§ Data for analysis
'''

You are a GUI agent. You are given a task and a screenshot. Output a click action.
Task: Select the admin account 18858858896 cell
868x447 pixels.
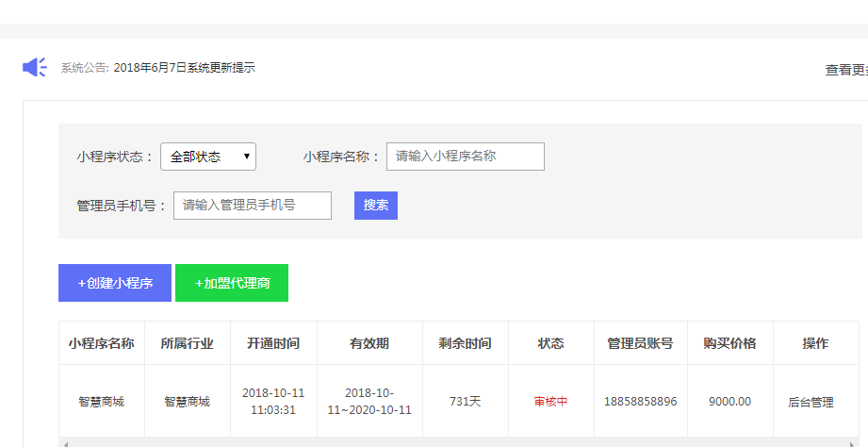[640, 402]
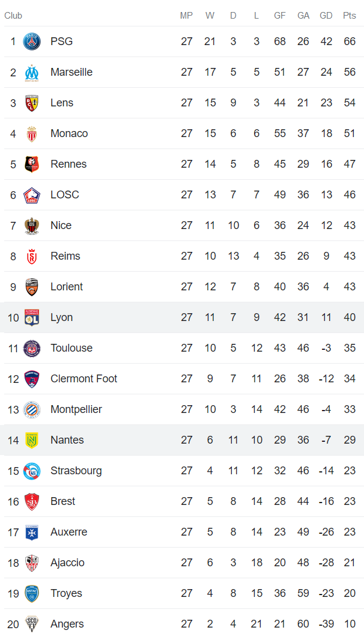Click the Angers team logo
364x642 pixels.
pyautogui.click(x=32, y=624)
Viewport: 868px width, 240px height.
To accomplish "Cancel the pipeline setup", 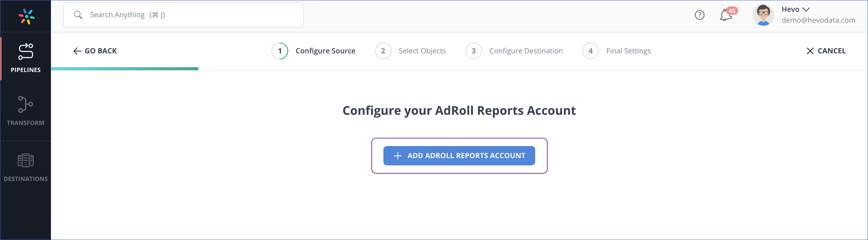I will (826, 51).
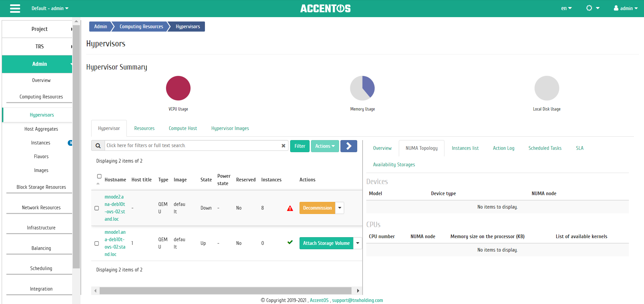Open the Instances list tab

465,148
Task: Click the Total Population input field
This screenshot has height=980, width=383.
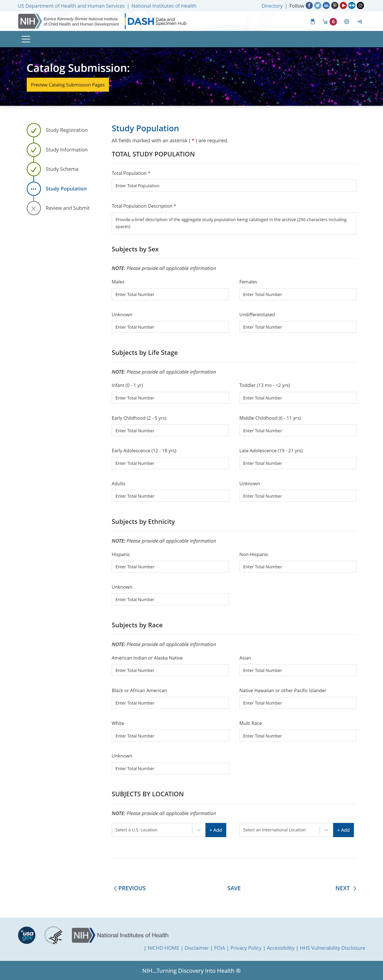Action: point(234,186)
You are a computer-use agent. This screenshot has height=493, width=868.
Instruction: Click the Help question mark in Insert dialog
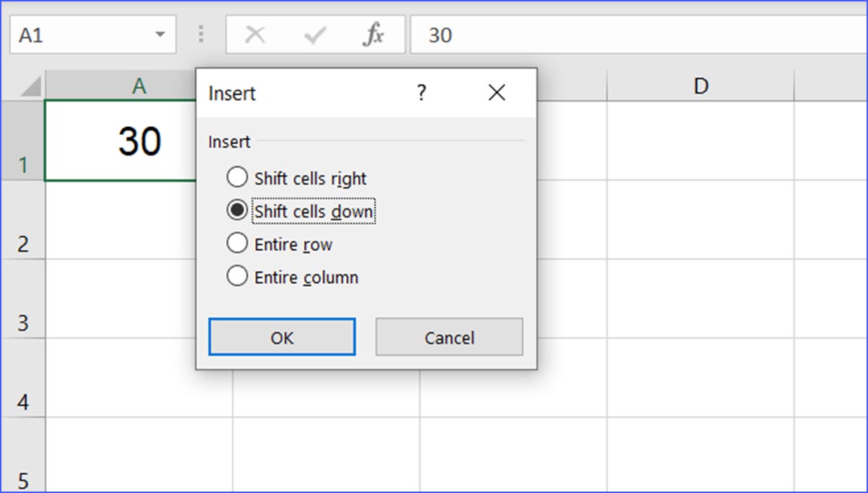(x=422, y=93)
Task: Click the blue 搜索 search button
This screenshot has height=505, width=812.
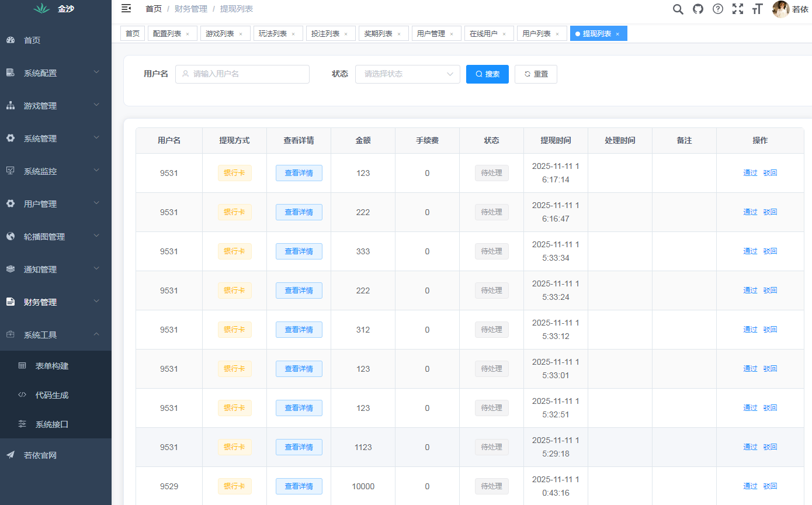Action: coord(487,74)
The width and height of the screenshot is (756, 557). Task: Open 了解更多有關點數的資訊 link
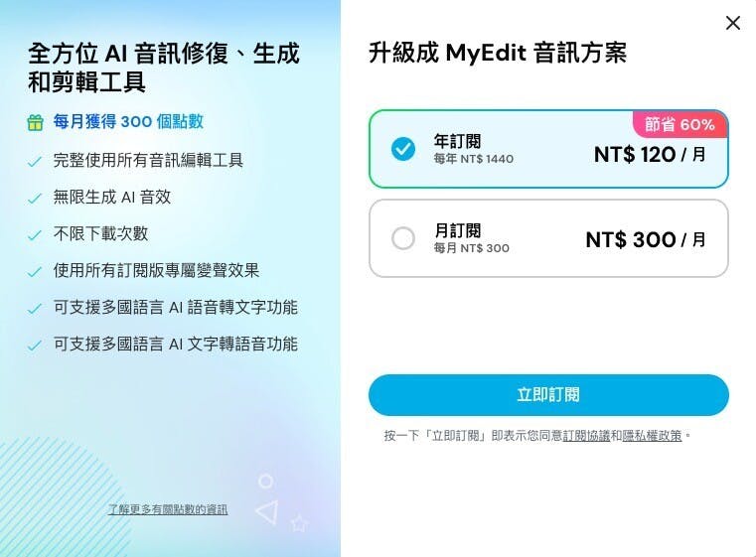point(168,509)
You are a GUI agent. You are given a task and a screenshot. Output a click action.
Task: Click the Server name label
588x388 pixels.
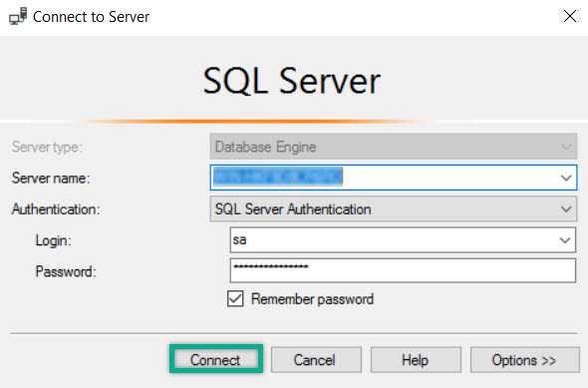click(51, 178)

'''

§ Problem requirements
Once you reach the line containing "Instruction: Click the", print it and every line after it exactly, through the end of the entries, without any pictures.

§ Solution to this task
Instruction: Click the Help question mark in Insert dialog
(x=422, y=93)
Task: Click the blue 搜索 search button
This screenshot has height=505, width=812.
Action: coord(487,74)
The width and height of the screenshot is (756, 557). Task: Open 了解更多有關點數的資訊 link
point(168,509)
You are a GUI agent. You are given a task and a screenshot. Output a click action.
Task: Click the Server name label
588x388 pixels.
click(51, 178)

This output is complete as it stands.